Topical ocular anesthesia, including proparacaine, is essential for ophthalmology practice but can be toxic to the ocular surface including deep corneal ulceration, infiltrates and even perforation (Shah et al. 2010). To evaluate the cytotoxicity of alcaine, we treated HCE cells with alcaine at a concentration range of 0.625–5 g/L for 24 h and observed that the cells manifested growth delay, abnormal morphological changes, and decreased proliferation ability in a dose-dependent manner, and the IC 50 of alcaine was 1.26 g/L. Consistently, HCE cells have a time- and dose-dependent toxic response to proparacaine (Wen et al. 2015). Therefore, we chose alcaine with 1.26 g/L concentration for study.

HIF-1α is involved in the regulation of cell apoptosis (Song et al. 2020). To determine whether the cytotoxicity of alcaine was achieved by inducing apoptosis, our results manifested that alcaine stimulated the apoptosis rate of HCE cells. HIF-1α expression in alcaine-treated HCE cells was augmented. It is consistent that proparacaine induces mitochondria-dependent apoptosis and cytotoxicity in corneal stromal cells both in vivo and in vitro (Fan et al. 2016). However, at present, there is little foreign and abroad report on the relationship between alcaine or proparacaine and HIF-1α. This study demonstrated that alcaine might affect HCE cell apoptosis through HIF-1α for the first time. To further study the effects of HIF-1α on HCE cell apoptosis, we knocked down HIF-1α expression in HCE cells and discovered that knockdown of HIF-1α partially annulled the effects of alcaine on blocking HCE cell proliferation and inducing HCE cell apoptosis. Similarly, downregulation of HIF-1α represses the apoptosis of aortic endothelial cells in chronic intermittent hypoxia mice (Ding et al. 2020). Knockdown of HIF-1α prevented hypoxia-induced increase of C/EBP homologous protein and apoptosis in alveolar epithelial cells (Delbrel et al. 2018). In conclusion, HIF-1α silencing partially abrogated the effects of alcaine on HCE cells.

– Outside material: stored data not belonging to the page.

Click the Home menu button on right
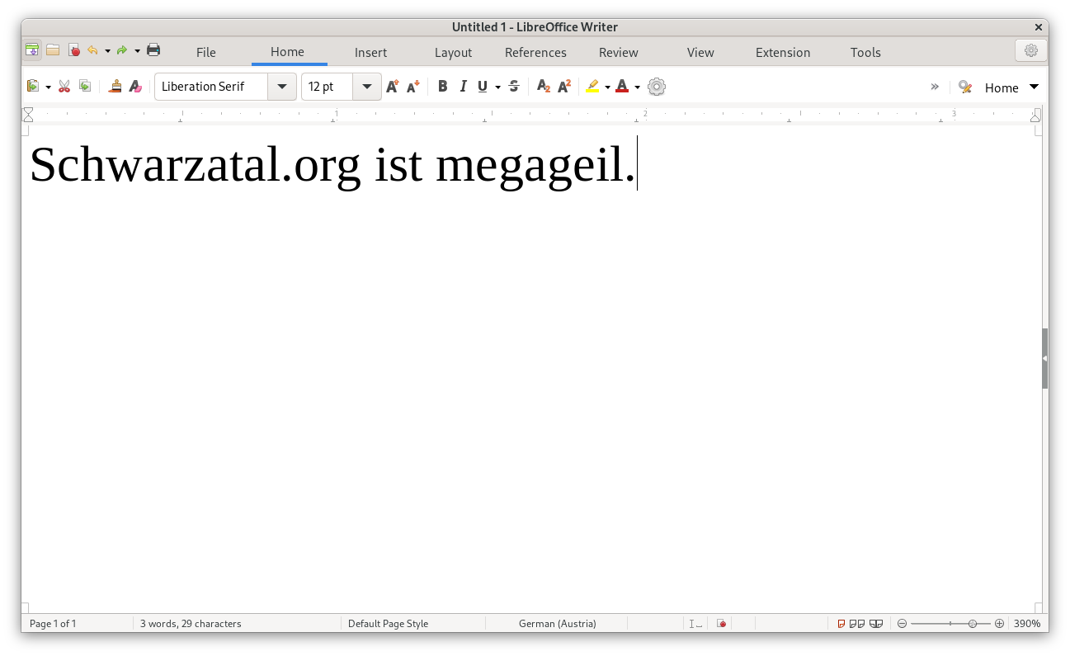 click(1002, 87)
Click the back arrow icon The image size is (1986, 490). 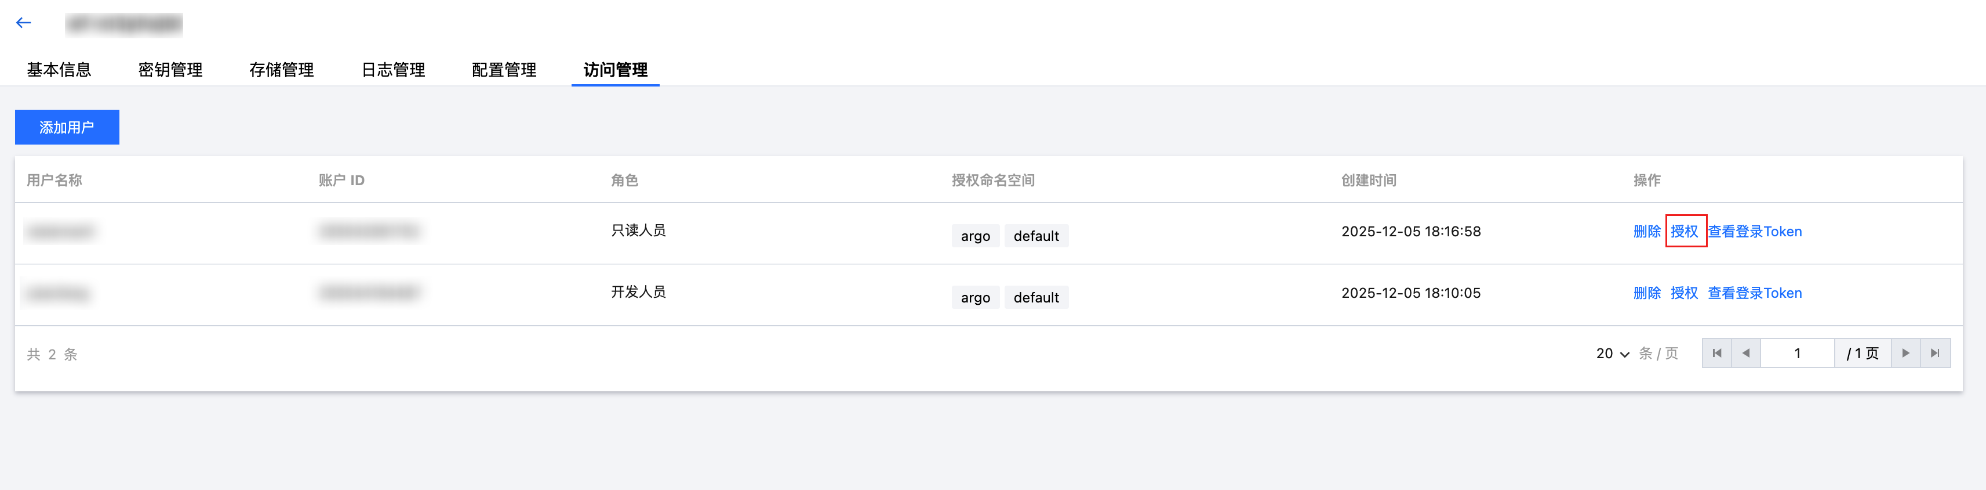(24, 23)
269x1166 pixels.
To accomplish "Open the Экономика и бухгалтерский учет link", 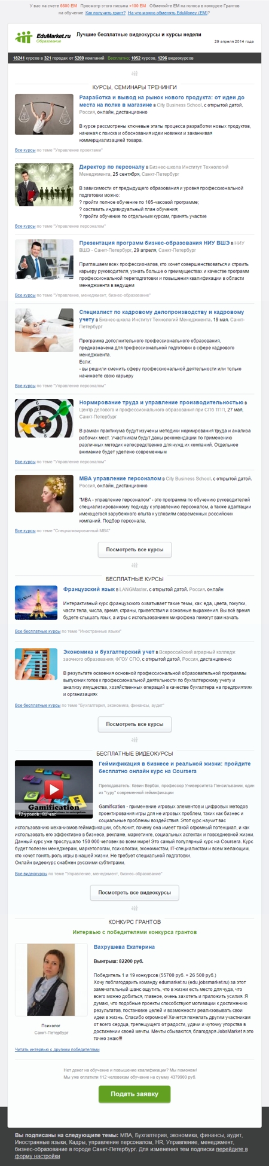I will click(x=109, y=651).
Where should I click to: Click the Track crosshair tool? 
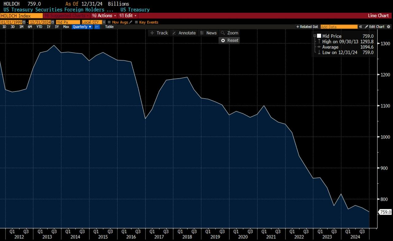click(159, 33)
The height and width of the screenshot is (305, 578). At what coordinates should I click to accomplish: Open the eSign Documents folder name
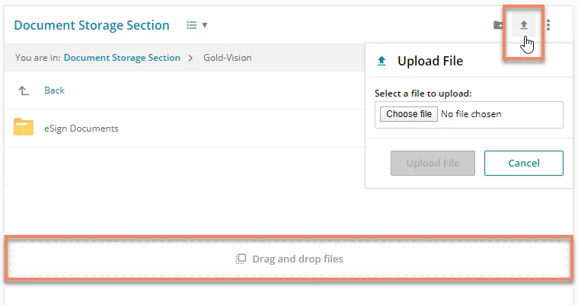click(x=81, y=129)
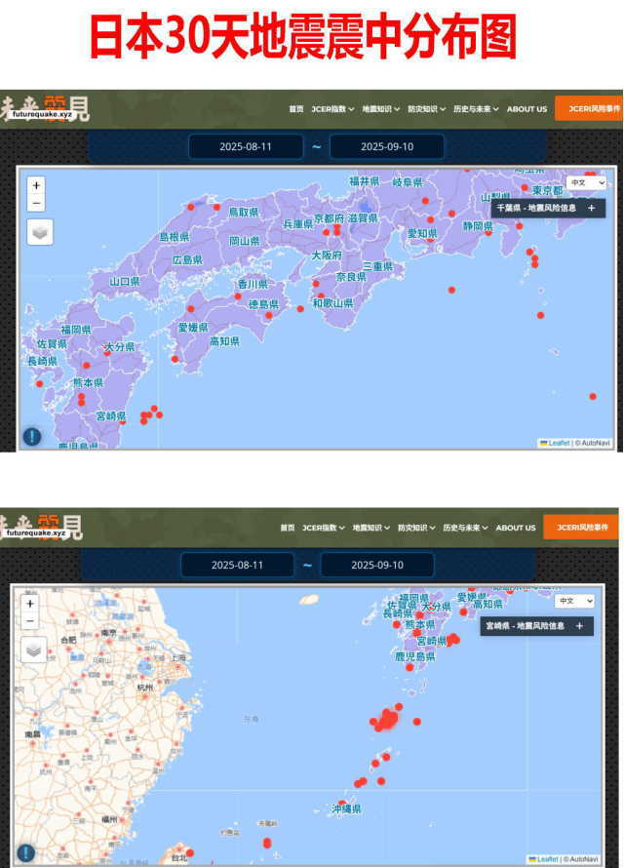The height and width of the screenshot is (868, 624).
Task: Open the Leaflet attribution link on upper map
Action: click(x=558, y=443)
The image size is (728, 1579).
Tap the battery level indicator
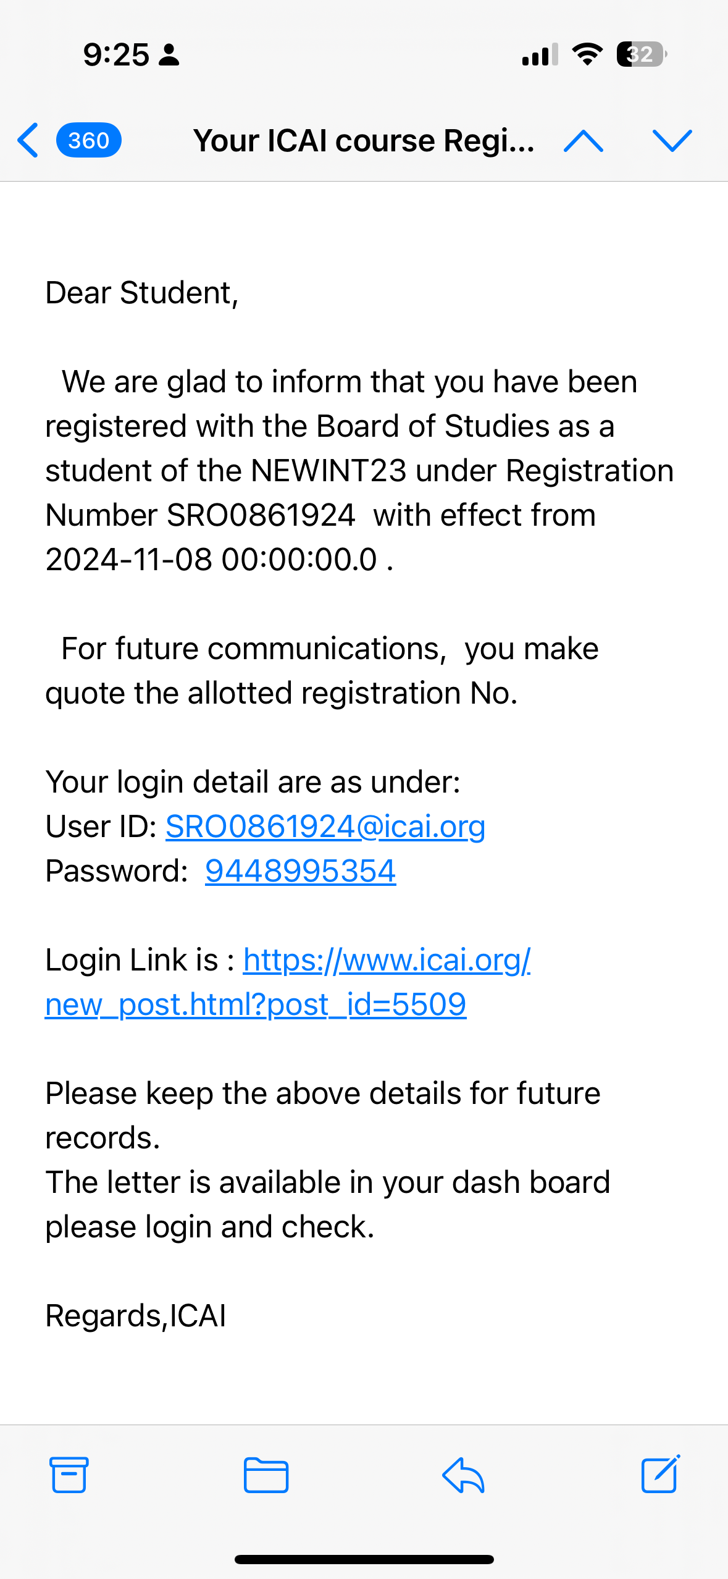pos(642,54)
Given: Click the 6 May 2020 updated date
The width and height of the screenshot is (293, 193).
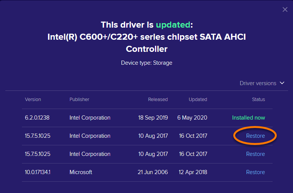Looking at the screenshot, I should (x=192, y=118).
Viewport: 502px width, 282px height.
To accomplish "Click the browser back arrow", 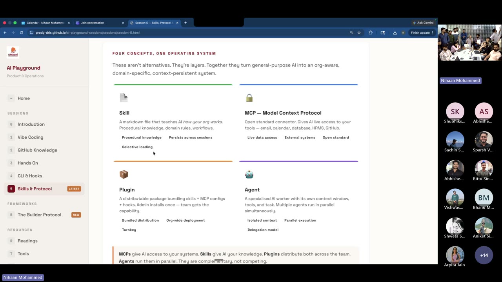I will point(5,33).
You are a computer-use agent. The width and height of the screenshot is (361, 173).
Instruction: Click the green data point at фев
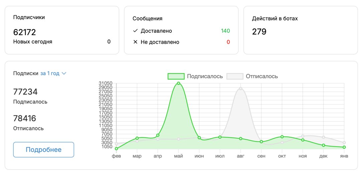(116, 149)
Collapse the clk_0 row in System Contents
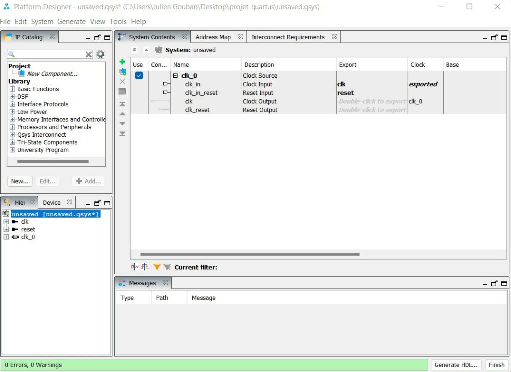Image resolution: width=511 pixels, height=372 pixels. [x=175, y=76]
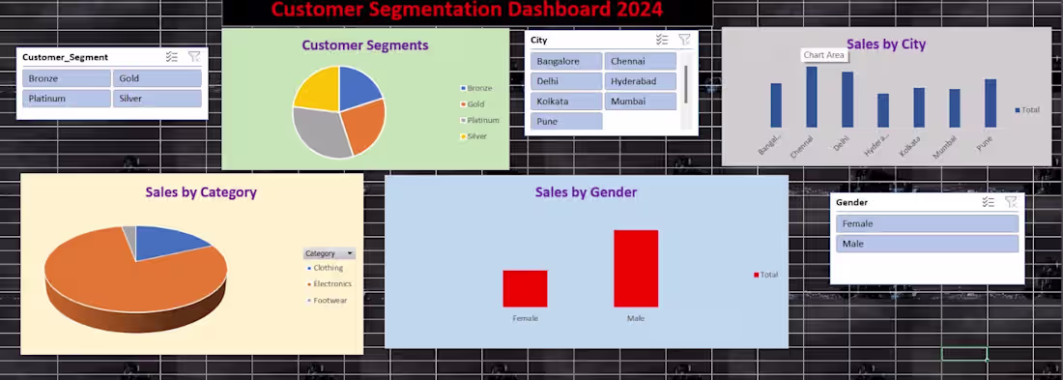This screenshot has width=1063, height=380.
Task: Select Bangalore in the City slicer
Action: (566, 61)
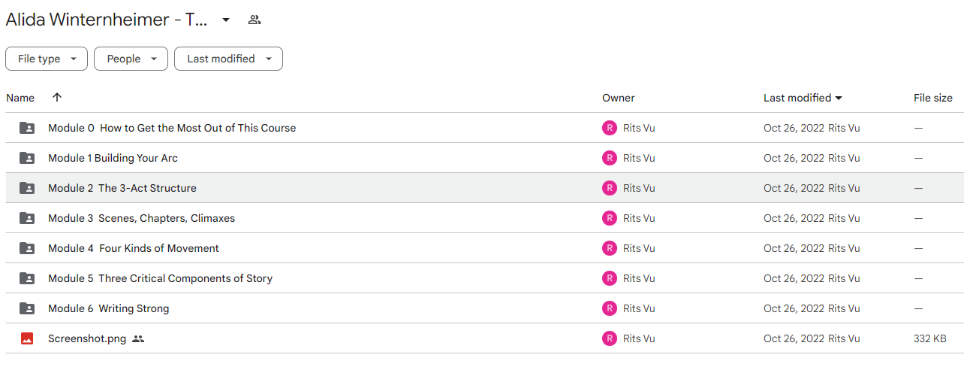Click the Owner column header

coord(619,98)
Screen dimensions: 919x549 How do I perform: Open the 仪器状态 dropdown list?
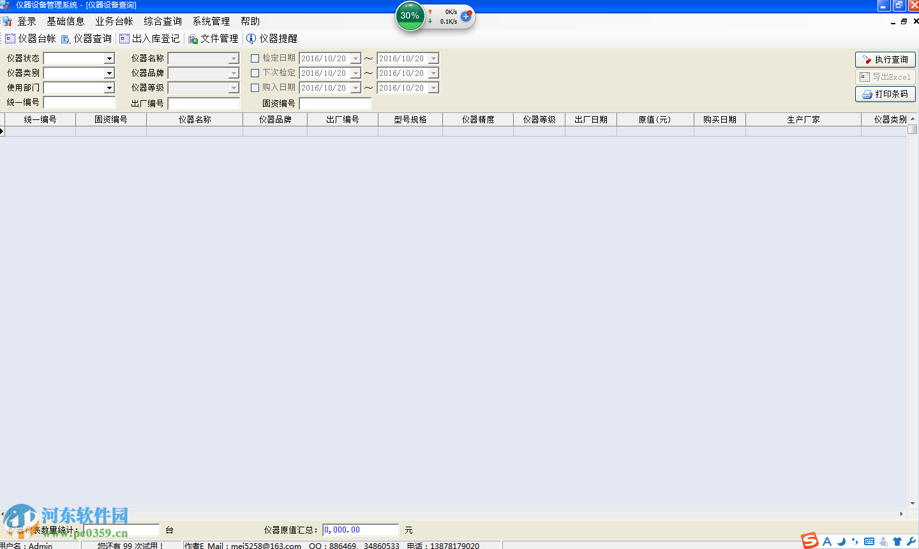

Shenshuaikang Enema inhibits hypoxia and reoxygenation-mediated apoptosis in renal tubular epithelial cells by repressing the oxidative damage-dependent JNK/Caspase-3 pathways (Lu et al. 2020). The attenuation of the JNK/caspase-3 pathway activation reduces apoptosis in Neuro2a cells (Wang et al. 2021). To further determine whether alcaine activated the JNK/caspase-3 pathway by stimulating HIF-1α expression, we analyzed p/t-JNK and Caspase-3 protein levels in HCE cells and found that the p/t-JNK and Caspase-3 protein levels were raised in alcaine-treated HCE cells, while the levels were diminished after knockdown of HIF-1α. Consistently, proparacaine has cytotoxicity to HCE cells, and its dose-dependent cytotoxicity to HCE cells is realized by promoting apoptosis through a caspase-dependent pathway (Wen et al. 2015). HIF-1α induces hypoxic apoptosis of osteocytes through the JNK/caspase-3 pathway and the apoptotic-osteocyte-mediated osteoclastogenesis in vitro (Song et al. 2020). In short, alcaine might influence HCE cell apoptosis and proliferation by promoting HIF-1α expression and activating the JNK/caspase-3 pathway. Subsequently, we inhibited the JNK/caspase-3 pathway using 10 μM SP600125 (JNK inhibitor) and elaborated that the inhibition of the JNK/caspase-3 pathway partially averted the effects of alcaine on inhibiting HCE cell proliferation and promoting apoptosis.

In summary, this study supported that alcaine might affect HCE cell proliferation and apoptosis by upregulating HIF-1α and activating the JNK/caspase-3 pathway. However, the results of this study lack further animal experiment in vivo validation and clinical data. The specific mechanism of alcaine in activating the JNK/caspase-3 pathway by regulating HIF-1α expression remains elusive. In addition, other target genes and downstream pathways that may be regulated by alcaine need to be further studied. In the further, we will carry out experimental validation and clinical research in animals and study the mechanism of alcaine regulating other downstream target genes. Moreover, we will study the mechanism of other topical ocular anesthesia on the proliferation and apoptosis of HCE cells.